Cars breathe by and by; trucks and buses groan.
Diesel monoxide in lung-blood rivulets between drags of cigarette.
Some people sit at bus stops with nowhere to go, and I say, Go back to your church cot.
Go back to your old corduroy couch, your sick mother’s house.
Let me wait for this bus in peace

…I dream of a hideous beast in the trees, guarding the gods…
There droops Lewis, asleep, drool gathering in his collarbone pit like a volcano culdera of
nicotine filth.
I slept too—the earth turned quite a bit.
Syrup-sugar sweat beading on my brow, tickling the small of my back.
Three hours passed, passed? as if they ran on diesel, on gasoline, on two little feet.
As if they looked back and saw me and Lewis, asleep at the stop, and said,
Whoa, whoa, whoa, we passed them.
I cough to wake Lewis; I get up to leave—say, won’t be going where I was going today
And hours tick on—walk, see, nowhere to go.
There, across the street, an amorphous man on a string led by a humanoid dog.
Dog shits, man bends, bag over his hand like a condom, his rashy crack winks at the sky
and a collective cringe shudders down the afternoon avenue….
4pm, another futureless day partly in my pocket, like lint.

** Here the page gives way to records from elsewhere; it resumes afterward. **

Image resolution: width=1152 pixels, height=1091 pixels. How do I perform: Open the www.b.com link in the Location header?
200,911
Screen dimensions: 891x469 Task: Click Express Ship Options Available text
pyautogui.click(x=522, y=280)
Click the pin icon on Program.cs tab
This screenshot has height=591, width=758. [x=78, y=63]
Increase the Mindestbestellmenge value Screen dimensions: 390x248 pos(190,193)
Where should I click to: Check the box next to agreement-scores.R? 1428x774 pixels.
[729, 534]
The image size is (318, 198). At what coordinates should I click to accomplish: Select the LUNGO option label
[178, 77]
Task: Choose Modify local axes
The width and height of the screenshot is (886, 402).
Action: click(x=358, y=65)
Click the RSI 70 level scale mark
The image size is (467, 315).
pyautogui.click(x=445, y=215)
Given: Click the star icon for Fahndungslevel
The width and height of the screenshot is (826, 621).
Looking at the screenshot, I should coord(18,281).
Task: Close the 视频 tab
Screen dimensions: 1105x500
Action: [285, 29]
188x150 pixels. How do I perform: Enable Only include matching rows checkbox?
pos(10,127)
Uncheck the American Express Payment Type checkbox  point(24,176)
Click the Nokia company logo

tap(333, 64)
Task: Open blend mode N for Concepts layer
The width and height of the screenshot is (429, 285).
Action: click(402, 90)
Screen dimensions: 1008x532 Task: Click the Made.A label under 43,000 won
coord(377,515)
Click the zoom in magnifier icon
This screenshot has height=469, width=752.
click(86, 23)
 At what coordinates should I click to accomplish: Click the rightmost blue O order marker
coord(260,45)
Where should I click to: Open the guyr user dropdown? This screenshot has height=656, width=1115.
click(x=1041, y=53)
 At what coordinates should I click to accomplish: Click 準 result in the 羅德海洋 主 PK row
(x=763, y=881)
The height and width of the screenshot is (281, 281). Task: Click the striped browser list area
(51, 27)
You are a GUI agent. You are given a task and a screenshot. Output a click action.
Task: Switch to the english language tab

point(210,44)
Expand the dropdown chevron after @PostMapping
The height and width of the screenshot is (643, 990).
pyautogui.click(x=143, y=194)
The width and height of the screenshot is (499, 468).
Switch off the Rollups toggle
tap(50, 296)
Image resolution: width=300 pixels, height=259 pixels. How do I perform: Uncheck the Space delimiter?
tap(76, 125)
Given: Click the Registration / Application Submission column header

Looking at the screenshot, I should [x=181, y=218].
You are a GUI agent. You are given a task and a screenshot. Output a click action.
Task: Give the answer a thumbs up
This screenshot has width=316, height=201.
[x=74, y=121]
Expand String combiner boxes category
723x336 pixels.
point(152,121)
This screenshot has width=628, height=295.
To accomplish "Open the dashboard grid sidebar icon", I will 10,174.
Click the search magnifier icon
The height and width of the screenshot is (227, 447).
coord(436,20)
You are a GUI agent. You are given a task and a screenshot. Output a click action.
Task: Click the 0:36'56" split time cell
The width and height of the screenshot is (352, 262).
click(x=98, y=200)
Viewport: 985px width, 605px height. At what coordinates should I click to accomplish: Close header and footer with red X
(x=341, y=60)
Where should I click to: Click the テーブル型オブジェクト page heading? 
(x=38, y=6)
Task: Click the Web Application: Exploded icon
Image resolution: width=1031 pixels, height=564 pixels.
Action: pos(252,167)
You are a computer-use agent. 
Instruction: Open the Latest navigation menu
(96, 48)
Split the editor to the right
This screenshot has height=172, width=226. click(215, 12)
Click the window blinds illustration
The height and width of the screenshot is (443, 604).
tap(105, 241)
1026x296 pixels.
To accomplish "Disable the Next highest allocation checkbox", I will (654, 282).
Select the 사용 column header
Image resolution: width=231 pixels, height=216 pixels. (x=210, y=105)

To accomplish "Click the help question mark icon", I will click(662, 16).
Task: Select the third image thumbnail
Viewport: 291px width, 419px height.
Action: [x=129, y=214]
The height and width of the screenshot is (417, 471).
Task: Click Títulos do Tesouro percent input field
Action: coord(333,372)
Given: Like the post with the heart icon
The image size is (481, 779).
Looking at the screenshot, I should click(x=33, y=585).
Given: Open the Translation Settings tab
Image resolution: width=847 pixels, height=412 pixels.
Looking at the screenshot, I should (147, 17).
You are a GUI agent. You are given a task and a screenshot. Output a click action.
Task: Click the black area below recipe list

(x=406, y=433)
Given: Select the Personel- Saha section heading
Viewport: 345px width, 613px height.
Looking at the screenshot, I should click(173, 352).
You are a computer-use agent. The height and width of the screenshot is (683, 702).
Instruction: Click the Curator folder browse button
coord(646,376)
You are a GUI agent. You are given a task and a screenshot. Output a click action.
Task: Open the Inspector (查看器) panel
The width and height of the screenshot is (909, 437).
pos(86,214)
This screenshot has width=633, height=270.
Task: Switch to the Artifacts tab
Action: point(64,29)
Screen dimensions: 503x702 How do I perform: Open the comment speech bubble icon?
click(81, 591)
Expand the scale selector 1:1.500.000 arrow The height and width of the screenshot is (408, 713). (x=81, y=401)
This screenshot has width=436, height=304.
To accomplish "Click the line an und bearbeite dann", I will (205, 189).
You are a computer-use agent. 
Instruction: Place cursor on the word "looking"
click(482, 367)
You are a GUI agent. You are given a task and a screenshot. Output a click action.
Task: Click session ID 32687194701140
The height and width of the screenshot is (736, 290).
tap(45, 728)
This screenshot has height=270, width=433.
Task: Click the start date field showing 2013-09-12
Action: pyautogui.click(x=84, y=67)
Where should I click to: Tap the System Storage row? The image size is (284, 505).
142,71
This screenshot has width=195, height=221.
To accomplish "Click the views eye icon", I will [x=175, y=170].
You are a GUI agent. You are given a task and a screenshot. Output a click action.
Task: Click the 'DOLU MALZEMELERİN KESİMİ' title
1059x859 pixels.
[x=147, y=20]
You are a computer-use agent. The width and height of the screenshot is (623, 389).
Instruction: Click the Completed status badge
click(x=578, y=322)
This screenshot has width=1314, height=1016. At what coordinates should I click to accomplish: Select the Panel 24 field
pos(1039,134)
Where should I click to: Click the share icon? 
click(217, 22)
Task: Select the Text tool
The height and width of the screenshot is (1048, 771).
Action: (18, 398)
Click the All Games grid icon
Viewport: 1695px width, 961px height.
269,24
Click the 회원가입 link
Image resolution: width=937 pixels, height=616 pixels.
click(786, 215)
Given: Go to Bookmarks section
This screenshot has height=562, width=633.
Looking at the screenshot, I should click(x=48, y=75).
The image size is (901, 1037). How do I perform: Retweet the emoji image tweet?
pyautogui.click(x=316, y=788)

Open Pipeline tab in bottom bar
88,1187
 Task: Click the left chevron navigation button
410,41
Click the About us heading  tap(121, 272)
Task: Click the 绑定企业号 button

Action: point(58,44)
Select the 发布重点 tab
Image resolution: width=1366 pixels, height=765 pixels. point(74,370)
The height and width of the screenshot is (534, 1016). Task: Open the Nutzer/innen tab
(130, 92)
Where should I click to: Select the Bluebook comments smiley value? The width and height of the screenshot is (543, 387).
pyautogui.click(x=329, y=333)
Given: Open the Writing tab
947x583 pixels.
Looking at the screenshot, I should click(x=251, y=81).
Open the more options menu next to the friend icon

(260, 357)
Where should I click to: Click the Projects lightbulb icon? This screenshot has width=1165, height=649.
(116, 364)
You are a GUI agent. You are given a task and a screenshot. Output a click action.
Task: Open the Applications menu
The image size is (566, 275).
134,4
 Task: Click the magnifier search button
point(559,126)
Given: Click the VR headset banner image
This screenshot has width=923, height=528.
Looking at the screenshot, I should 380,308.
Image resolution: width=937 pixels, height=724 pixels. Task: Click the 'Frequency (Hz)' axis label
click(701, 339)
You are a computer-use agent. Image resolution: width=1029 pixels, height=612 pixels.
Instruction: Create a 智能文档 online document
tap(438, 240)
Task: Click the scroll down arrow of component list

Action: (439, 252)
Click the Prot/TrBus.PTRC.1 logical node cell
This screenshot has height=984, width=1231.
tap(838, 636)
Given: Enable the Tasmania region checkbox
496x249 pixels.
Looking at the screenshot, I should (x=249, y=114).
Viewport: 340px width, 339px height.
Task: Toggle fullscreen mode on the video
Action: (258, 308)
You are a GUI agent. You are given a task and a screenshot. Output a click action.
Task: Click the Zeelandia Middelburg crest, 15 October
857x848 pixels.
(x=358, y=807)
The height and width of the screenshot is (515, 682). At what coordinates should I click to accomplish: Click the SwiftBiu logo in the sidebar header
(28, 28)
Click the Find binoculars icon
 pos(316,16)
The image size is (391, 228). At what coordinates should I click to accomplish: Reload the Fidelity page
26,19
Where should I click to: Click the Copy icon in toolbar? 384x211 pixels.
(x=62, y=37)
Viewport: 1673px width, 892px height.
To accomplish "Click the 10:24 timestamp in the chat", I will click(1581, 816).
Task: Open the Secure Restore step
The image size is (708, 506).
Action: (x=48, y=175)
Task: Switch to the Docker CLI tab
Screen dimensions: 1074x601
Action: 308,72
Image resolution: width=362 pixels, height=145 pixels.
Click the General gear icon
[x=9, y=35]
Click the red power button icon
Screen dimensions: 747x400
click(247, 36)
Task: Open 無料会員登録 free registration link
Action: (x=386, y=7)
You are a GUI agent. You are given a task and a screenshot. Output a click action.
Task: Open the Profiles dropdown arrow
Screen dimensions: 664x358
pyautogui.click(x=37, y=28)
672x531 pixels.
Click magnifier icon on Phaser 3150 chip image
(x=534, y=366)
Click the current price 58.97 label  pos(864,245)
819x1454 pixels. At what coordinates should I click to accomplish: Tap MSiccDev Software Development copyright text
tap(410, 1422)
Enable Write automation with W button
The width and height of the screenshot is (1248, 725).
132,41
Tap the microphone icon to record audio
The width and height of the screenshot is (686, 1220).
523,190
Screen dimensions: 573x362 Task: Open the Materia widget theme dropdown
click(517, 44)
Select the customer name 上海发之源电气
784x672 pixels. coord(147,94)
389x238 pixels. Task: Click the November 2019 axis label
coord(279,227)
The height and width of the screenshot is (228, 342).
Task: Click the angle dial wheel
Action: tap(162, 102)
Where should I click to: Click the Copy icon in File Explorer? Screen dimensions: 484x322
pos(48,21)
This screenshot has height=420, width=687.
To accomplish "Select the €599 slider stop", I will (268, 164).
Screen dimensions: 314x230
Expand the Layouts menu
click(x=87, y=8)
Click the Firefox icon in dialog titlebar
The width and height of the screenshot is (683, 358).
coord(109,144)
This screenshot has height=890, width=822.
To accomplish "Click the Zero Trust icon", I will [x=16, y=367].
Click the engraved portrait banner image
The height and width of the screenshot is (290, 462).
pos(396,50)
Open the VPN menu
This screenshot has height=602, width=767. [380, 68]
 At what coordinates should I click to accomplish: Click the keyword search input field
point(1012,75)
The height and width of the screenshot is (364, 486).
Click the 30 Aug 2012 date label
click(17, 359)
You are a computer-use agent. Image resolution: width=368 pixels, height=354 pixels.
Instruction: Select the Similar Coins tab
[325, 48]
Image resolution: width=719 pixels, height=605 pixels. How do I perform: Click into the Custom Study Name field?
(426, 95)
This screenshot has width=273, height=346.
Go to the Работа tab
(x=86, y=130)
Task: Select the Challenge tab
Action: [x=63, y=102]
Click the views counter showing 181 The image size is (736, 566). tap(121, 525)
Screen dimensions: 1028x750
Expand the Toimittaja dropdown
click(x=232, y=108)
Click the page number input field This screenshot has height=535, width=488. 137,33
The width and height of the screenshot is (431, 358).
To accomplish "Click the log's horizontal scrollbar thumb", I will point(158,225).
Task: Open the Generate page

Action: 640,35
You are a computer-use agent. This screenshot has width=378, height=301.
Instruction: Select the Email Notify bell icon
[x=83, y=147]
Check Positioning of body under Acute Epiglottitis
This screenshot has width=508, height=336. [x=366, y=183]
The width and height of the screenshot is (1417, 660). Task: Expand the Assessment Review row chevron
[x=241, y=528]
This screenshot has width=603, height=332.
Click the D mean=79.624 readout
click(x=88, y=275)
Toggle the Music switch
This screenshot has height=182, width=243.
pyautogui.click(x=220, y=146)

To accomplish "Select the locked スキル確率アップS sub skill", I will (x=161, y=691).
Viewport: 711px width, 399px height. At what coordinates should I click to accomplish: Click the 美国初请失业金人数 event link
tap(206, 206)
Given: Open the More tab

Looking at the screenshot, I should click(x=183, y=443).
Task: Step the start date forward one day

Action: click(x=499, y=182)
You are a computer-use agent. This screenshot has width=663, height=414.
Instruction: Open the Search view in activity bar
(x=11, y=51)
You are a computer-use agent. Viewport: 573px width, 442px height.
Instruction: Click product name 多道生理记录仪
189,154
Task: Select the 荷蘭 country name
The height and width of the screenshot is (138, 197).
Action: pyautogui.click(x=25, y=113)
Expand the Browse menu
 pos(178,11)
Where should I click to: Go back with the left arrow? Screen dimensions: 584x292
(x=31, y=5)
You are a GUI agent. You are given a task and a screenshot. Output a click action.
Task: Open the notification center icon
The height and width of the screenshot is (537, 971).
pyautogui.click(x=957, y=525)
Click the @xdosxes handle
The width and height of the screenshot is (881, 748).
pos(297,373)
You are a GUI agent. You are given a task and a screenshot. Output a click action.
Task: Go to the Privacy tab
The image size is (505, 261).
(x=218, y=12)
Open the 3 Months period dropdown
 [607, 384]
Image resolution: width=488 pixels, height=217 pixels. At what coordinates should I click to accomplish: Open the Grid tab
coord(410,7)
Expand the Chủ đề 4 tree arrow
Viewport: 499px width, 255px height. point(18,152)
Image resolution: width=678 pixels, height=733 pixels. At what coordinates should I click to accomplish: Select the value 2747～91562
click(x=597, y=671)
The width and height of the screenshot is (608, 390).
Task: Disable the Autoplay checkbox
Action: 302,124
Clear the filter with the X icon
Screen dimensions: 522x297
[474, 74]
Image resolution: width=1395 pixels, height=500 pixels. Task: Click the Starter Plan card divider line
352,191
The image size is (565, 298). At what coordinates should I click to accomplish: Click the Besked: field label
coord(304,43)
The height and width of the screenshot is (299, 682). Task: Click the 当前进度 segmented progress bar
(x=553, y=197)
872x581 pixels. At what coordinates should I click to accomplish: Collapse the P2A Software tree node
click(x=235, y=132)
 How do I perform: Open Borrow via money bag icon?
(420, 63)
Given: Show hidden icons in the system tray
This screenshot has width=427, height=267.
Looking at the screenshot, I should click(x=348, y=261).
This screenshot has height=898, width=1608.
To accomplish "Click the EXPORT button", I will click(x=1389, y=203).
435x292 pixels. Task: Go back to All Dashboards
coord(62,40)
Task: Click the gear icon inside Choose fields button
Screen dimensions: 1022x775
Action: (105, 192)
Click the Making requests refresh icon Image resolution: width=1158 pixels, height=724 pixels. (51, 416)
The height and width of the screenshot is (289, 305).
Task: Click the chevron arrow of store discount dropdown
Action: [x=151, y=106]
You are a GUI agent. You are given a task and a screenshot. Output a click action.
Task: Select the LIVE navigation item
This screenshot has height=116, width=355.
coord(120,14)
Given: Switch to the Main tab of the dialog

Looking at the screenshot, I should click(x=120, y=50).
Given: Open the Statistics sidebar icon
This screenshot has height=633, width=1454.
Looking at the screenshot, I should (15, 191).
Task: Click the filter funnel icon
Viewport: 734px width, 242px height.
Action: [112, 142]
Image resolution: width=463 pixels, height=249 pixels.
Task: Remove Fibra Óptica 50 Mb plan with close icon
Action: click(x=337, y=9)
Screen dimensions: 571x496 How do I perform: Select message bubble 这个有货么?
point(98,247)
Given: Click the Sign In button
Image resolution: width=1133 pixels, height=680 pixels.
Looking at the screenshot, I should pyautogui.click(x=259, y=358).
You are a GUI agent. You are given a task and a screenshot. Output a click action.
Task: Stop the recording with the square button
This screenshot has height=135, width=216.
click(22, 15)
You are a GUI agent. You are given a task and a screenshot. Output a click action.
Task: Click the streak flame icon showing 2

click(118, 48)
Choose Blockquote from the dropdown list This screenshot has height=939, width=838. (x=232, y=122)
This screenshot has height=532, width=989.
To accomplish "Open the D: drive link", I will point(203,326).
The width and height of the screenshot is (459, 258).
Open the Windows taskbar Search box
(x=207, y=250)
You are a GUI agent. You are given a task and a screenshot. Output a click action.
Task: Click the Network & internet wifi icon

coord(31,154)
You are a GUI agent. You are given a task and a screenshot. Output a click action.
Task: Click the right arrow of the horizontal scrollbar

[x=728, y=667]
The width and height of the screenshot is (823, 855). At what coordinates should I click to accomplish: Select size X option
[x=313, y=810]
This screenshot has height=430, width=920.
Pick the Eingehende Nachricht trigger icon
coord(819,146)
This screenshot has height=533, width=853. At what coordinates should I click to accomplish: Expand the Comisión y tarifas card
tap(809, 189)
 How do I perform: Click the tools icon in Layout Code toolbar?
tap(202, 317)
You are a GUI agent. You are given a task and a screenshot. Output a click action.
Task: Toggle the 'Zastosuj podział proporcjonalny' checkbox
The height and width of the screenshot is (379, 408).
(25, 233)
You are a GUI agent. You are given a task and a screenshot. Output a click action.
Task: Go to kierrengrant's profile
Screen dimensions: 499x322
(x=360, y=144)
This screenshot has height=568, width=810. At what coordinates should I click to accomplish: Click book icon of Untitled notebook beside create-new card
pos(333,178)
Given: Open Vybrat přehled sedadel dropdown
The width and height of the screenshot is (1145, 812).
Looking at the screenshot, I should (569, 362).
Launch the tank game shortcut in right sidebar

I try to read my palm, but can’t read past the incision scars under which
malignant tumors once lived—can’t read the crossroads there.
Above me is a sign—an image—white-toothed Ray J. Roy, Defense Attorney,
and his fucking up-thumb the size of an arm.
The center of the world is here, under Ray J. Roy, and existence shimmies outward in
honeycomb scabs of bailbond shops, nail salons, spouse-abuse domiciles, places to eat…
And at 6pm, another dimly lit evening starts at the Everywhere Bar & Lounge

Bret LeBeau is originally from New Orleans. He currently lives in Colombia, SC with his wife and son where he makes a living as a ghostwriter. In 2016 he received an MFA in creative writing from the University of Memphis.